EXERCISE
Only the lines from the one with "698x437 pixels." through the end of the data are wanted, copied exactly.

PROVIDED RECORDS
Content starts

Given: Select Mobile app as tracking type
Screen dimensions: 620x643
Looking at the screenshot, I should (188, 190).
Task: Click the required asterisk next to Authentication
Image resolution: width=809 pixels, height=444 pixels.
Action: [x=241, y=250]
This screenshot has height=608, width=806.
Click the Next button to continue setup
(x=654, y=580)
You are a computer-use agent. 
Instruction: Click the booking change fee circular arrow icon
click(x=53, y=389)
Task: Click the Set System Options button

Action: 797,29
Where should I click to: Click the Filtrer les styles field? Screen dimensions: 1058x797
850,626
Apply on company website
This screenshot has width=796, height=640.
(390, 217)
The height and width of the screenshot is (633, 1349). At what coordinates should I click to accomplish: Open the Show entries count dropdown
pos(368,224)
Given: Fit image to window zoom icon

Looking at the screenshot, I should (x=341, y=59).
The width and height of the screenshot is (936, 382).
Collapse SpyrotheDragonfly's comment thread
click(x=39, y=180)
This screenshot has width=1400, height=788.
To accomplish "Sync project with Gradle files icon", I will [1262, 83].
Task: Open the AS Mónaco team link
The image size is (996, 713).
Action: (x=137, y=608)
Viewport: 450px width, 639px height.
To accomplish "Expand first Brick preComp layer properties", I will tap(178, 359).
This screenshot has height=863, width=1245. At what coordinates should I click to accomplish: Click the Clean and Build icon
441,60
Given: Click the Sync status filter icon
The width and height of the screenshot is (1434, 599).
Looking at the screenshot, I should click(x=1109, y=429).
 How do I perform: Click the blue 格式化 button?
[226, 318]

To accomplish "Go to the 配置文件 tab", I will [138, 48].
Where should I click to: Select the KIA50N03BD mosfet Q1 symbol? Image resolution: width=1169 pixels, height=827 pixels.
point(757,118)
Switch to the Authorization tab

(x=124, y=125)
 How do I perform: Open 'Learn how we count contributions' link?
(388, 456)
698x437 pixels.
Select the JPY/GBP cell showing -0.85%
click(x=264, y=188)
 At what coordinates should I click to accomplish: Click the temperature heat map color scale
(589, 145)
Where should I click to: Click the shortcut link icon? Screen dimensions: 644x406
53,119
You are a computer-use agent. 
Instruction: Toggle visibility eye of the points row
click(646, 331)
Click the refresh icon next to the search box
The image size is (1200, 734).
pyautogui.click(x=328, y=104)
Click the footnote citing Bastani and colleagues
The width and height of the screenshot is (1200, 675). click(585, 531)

Content ends

SOLUTION TO THIS PROBLEM
698x437 pixels.
Select the JPY/GBP cell showing -0.85%
click(x=264, y=188)
 At what coordinates should I click to accomplish: Click the temperature heat map color scale
(589, 145)
Where should I click to: Click the shortcut link icon? Screen dimensions: 644x406
53,119
You are a computer-use agent. 
Instruction: Toggle visibility eye of the points row
click(646, 331)
Click the refresh icon next to the search box
The image size is (1200, 734).
pyautogui.click(x=328, y=104)
Click the footnote citing Bastani and colleagues
The width and height of the screenshot is (1200, 675). click(585, 531)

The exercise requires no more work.